C’est quoi 24 : Legacy ? Eric Carter, un héros de guerre contraint de vivre sous une fausse identité après son retour aux États-Unis, doit faire appel à la Cellule Anti-Terroriste pour sauver sa peau et empêcher un attentat.

Un remake efficace mais inutile

Avec nous, vous allez à l’opposé de tout ce que vous avez peut-être lu sur 24 : Legacy. Beaucoup ont détesté ce remake, y compris parmi nos confrères. Ce n’est pas notre cas. On a passé un bon moment devant les deux premiers épisodes qui ouvrent cette saison. L’action est toujours au rendez-vous, le héros court dans tous les sens et fait bien le job. On a pu lire partout que beaucoup le trouvaient mauvais. Non, il fait ce qu’il a à faire et ce n’est pas comme si Kiefer Sutherland était le meilleur acteur du monde dans 24 (il est bien meilleur dans Designated Survivor).
En fait, le soucis de 24 : Legacy est qu’elle refait sans rien changer une série qui était arrivée en bout de course, qui avait usée son concept. On retrouve dans chacun des deux épisodes tout ce qui faisait le sel de 24 et tout ce qui finissait par nous énerver aussi dans la série qui a répété jusqu’à plus soif ses recettes. Du coup, on en vient presque à pouvoir anticiper chacun des coups que les auteurs ont préparé.
Un remake n’a de sens que si c’est pour réinventer un format. Si c’est pour refaire à l’identique, ça n’a aucun intérêt, même si on passe un moment pas désagréable devant.

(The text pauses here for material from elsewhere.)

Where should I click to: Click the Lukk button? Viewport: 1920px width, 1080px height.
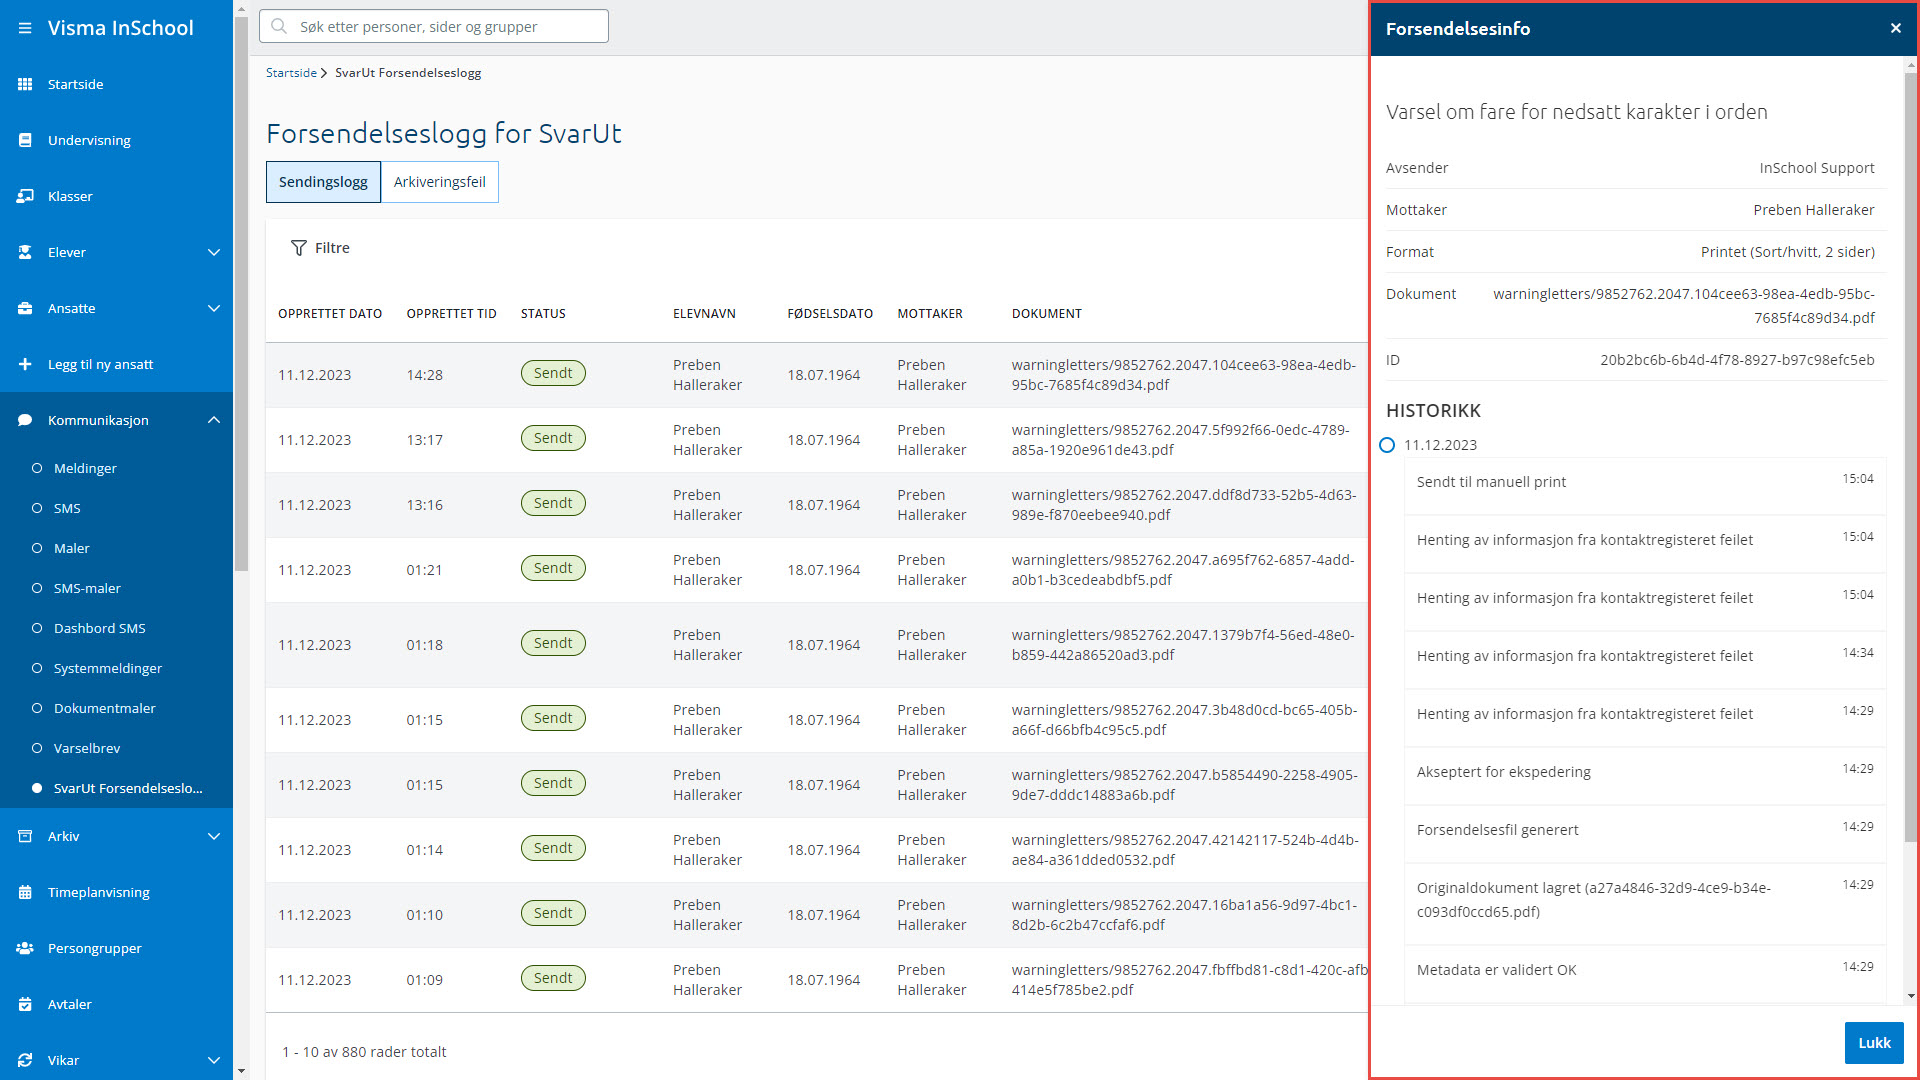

24 : Legacy, une polémique justifiée ?

Depuis la diffusion de ces deux épisodes, on peut lire ici et là, sous la plume de certains de mes confrères notamment, que le propos de la série est dangereux, cautionnant la politique anti-musulman de Trump. Rappelons d’abord que ce n’est pas la première fois que la série essuie des critiques. Lors des premières saisons, on l’accusait d’être une série pro-Bush, de cautionner la torture, obligeant même les auteurs à faire leur mea culpa en début de saison 7 en faisant comparaître leur héros devant un tribunal. La série en a donc vu d’autres même si toutes les critiques qui lui étaient faites étaient souvent méritées.
La polémique est-elle justifiée ?

24 : Legacy a été écrite sous le mandat d’Obama, à une époque où sans doute personne ne pouvait penser que Donald Trump deviendrait Président, ce qui déjà met un peu à mal cette polémique. Car franchement on ne la comprend pas, en tout pas à l’aune de ces deux épisodes (en revanche, si à l’issue de la saison, la série n’a montré ni sauvé aucun personnage musulman, on aura un sérieux problème). Oui en ce début de saison, on rend tous les personnages suspects, c’est le principe même de la série que de jouer avec cette suspicion pour ensuite la désamorcer avec des twists pas toujours très fins d’ailleurs.
Et l’histoire de la série depuis son arrivée en 2001 nous a montré que c’est souvent à l’intérieur de l’appareil de l’Etat que se situe l’ennemi.
Peut-être la solution eut été de faire d’un américain musulman le héros de ce nouveau 24, la portée aurait été forte. Mais en même temps, ça a déjà été fait et la série, brillante, s’appelait Sleeper Cell.
Que fallait-il faire ? Jeter 24 : Legacy à la poubelle après l’élection de Trump ?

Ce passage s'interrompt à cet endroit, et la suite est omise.